▶ [Exercise passage]:
===
Visions, speculations and dystopias: a deep dive into Spaceship Earth

SPACESHIP-EARTHThe Capitol and RMIT University present an online event series for space junkies, eco-futurists, and lockdown existentialists this November.

The lineup includes a screening of Matt Wolf’s stranger-than-fiction documentary Spaceship Earth (2020), plus a two-day provocation covering climate resilience, earthly dystopias, speculative fictions, life on Mars, eco-futurism, astrofuturism, and the social experimentation emerging from the experience of being locked down in our own private biospheres at home.

Tune in for a live panel discussion on Thursday 5 November with Professor Michelle Gee, Director of the Sir Lawrence Wackett Centre for Aerospace Design Technology, speculative fiction writer Dr. Rose Michael, and speculative designer Dr. Ollie Cotsaftis – all from RMIT – followed by a masterclass with NYC-based director Matt Wolf on Friday 6 November. The talking events screen at thecapitol.tv.

Spaceship Earth by Filmmaker and Guggenheim Fellow Matt Wolf, showcases the journey of eight visionaries who in 1991 spent two years quarantined inside a self-engineered replica of Earth’s ecosystem in the Arizona desert called Biosphere 2.

The experiment set out to explore the viability of establishing human existence on other planets but the ‘biospherians’ faced life-threatening ecological disaster, interpersonal tensions and a growing criticism from the outside world that it was nothing more than a cult.

Wolf’s film stitches together present-day and archival footage – drawn from over 600 hours of material – to tell this almost unbelievable moment in history, at the time a worldwide media sensation, but which now seems to be the stuff of science fiction.

In our present state of social isolation and with concerns over global warming and ecological preservation an urgent reality, this thrilling, utopian experiment is even more fascinating and relevant than when the biospherians first launched themselves into their Earth-bound geodesic dome.

“While making this film, I never could have imagined that a pandemic would require the entire world to be quarantined,” said Wolf, who premiered the film at Sundance this year. Like all of us today, the biospherians lived confined inside, and they managed day to day life with limited resources, often under great interpersonal stress.”

Matt Wolf is a filmmaker in New York. His critically acclaimed and award-winning films have played widely in festivals and have been distributed internationally in theaters and on television.

Wolf’s feature documentaries include Wild Combination about the cult cellist and disco producer Arthur Russell, and Teenage about early youth culture and the birth of teenagers. His recent film Recorder: The Marion Stokes Project is about the activist Marion Stokes, who secretly recorded television 24 hours a day for 30 years.

“If you thought spending a month indoors binge-watching Netflix and ordering delivery was some sort of gruelling quarantine ordeal, imagine being sealed inside a giant glass terrarium in the Arizona desert with seven other people for two years, all while operating a self-sufficient farming project and managing a working replica of the Earth’s ecosystem.” – ABC


The screening of Spaceship Earth takes place virtually with DocPlay. The conversation and masterclass take place virtually at thecapitol.tv. All event links sent with registration.
===
▶ [Entries supplied]:
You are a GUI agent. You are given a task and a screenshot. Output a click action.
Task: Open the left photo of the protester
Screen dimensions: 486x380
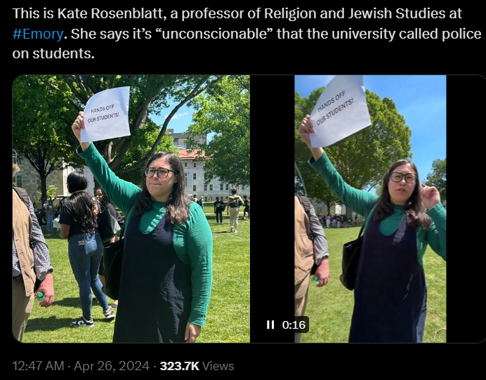[131, 209]
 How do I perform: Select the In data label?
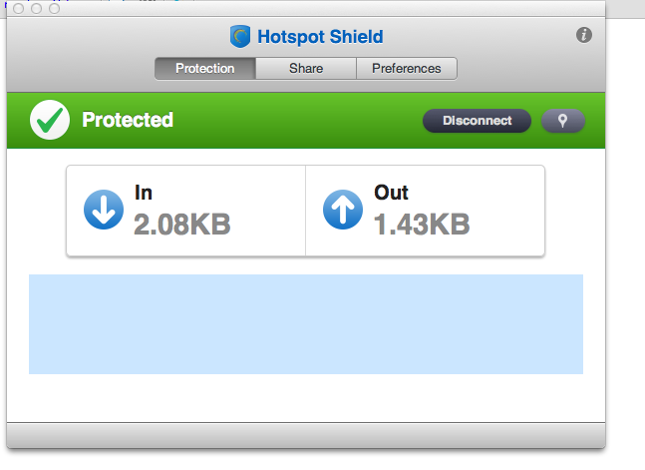coord(144,193)
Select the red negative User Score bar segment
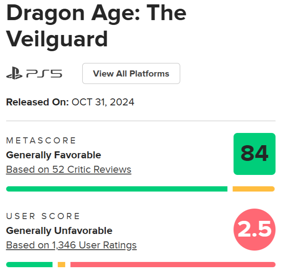The width and height of the screenshot is (282, 279). [173, 265]
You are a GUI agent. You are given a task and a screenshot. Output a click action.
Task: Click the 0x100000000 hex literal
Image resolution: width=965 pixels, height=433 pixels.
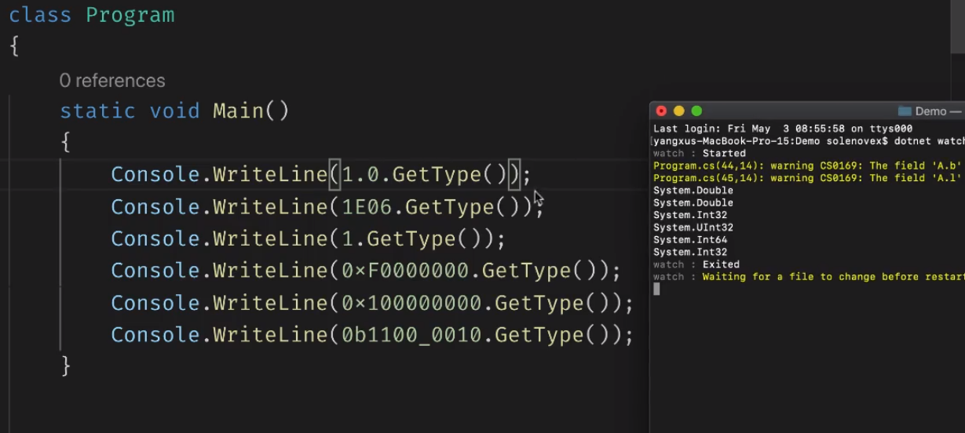coord(411,304)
===
▶ [Directions]: Repeat the Spaceship Earth passage word for word from "Wolf’s feature documentaries" to "sent with registration.". The records can be left aside.

▶ [Solution to the exercise]:
Wolf’s feature documentaries include Wild Combination about the cult cellist and disco producer Arthur Russell, and Teenage about early youth culture and the birth of teenagers. His recent film Recorder: The Marion Stokes Project is about the activist Marion Stokes, who secretly recorded television 24 hours a day for 30 years.

“If you thought spending a month indoors binge-watching Netflix and ordering delivery was some sort of gruelling quarantine ordeal, imagine being sealed inside a giant glass terrarium in the Arizona desert with seven other people for two years, all while operating a self-sufficient farming project and managing a working replica of the Earth’s ecosystem.” – ABC


The screening of Spaceship Earth takes place virtually with DocPlay. The conversation and masterclass take place virtually at thecapitol.tv. All event links sent with registration.